### TASKS TO COMPLETE
a) Answer these about the methadone clinic passage:
(i) What weekly charge do clinic patients pay?
(ii) In what form does each patient receive the dose?
(iii) Which organization accredits the facility?
b) Carry the methadone clinic passage forward from its last sentence.

Although Vicky feared becoming hooked on another drug when she decided to take methadone for treatment, she said being addicted to the other painkillers was worth the risk.

“It terrifies me to this day to be dependent on something,” she said. “It is difficult. But it angers me so much to always hear the bad (about methadone). You don’t hear about the success of these clinics. I am a success story.”

Getting treated

Patients must go to the clinic seven days a week for treatment and counseling and are charged $90 per week, a relative discount from the high cost of street drugs, Lamb said. After being evaluated by a clinic physician, each patient receives their specified dose in the form of an orange, chalky, dissolvable tablet which is mixed with water and taken in liquid form.

The Lexington clinic employs a staff of highly trained and educated professionals including nurses, doctors, counselors and other medical associates who help to treat each patient. The facility also is accredited by the Commission on Accreditation of Rehabilitation Facilities.

### EXERCISE DATA

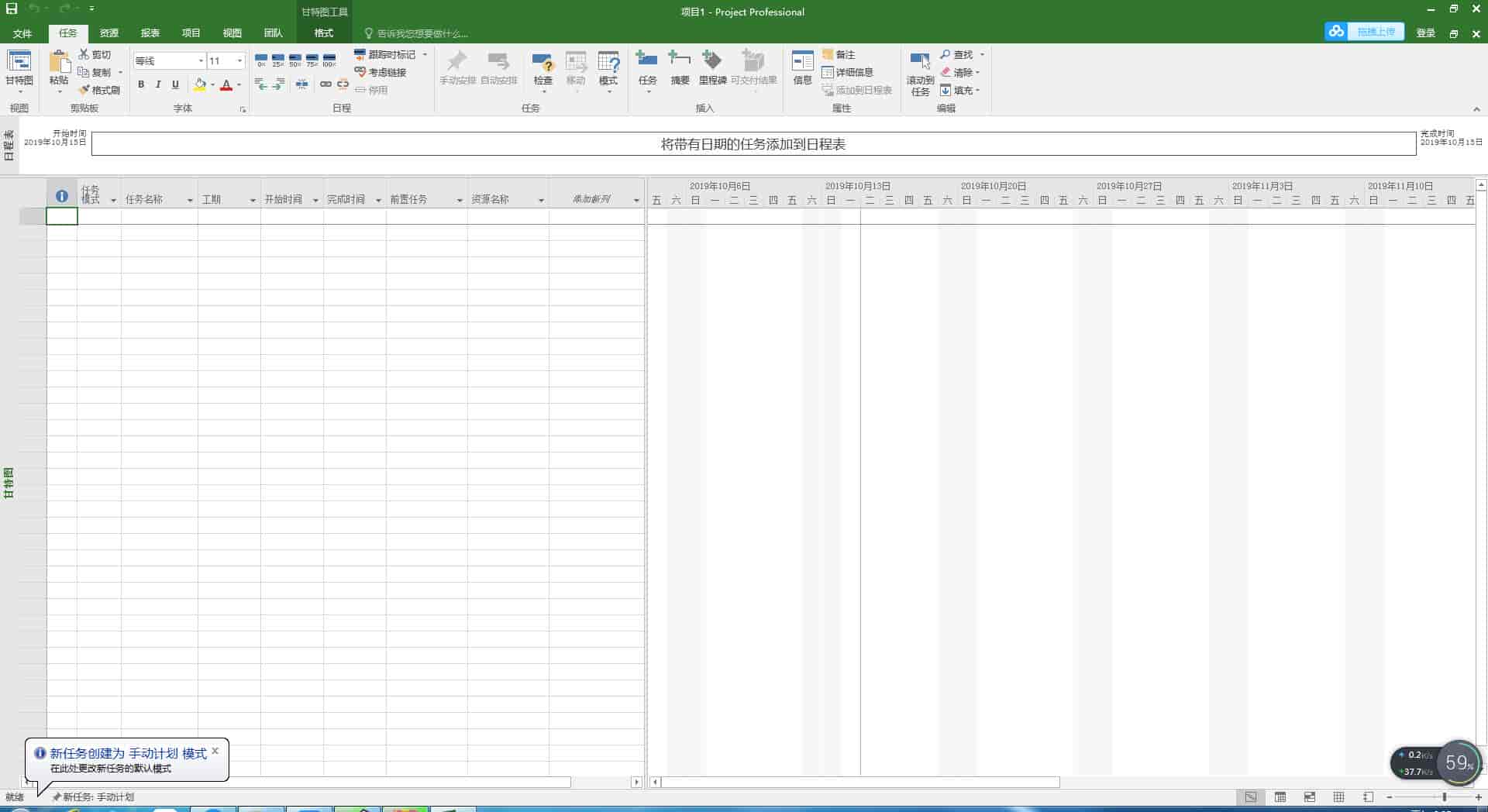
Task: Click the Notes button
Action: (x=839, y=54)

### ANSWERS BELOW
a)
(i) $90 per week.
(ii) An orange, chalky, dissolvable tablet that is mixed with water and taken in liquid form.
(iii) The Commission on Accreditation of Rehabilitation Facilities.

b)
Co-owners Lesa Watts and Shirley Carrier also own clinics in Corbin and Paducah. The women said they got into the business after serving as nurses under the previous owners and seeing the good that can be done through methadone treatment. Watts and Carrier agreed that with the rampant spread of prescription drug abuse, the effective treatment of methadone has been proven.

“I started part time as a nurse, and as I got more involved and educated myself more, I realized (drug abuse) was such an epidemic and there was no place for them to go,” Carrier said. “I’m very passionate about what I do, and I believe in what I do. I have seen it make a difference in people’s lives.”

There are many rules the patients must follow, such as discontinuing their former drug use and maintaining a clean drug screening. If the rules are followed, patients can receive one take-home dose after 90 days of treatment and a second take-home after another 90 days.

If the rules are not followed, patients become in danger of being asked to leave the clinic. As with any drug, there is danger of abuse, which is what leads to the high mortality statistics, Lamb said. But because of stringent regulations for methadone clinics, abuse is nearly impossible within the clinic structure.

“I look upon medicine as the equivalent to a chain saw,” Lamb said. “You have to respect its power for good or harm. If you don’t understand it, are reckless or careless, it can do a lot of harm.”

After hearing news of the medical examiner’s release related to methadone, Lamb said he investigated the report and was told none of the overdose deaths to which the report referred were clinic related.

Getting it right

Leslie has been going to the methadone clinic for almost a year and is still having difficulty reaching her “therapeutic level” with the treatment, despite a high dosage, Lamb said.

“I am waking up in the middle of the night having dreams about drugs,” Leslie told Lamb during a visit Friday.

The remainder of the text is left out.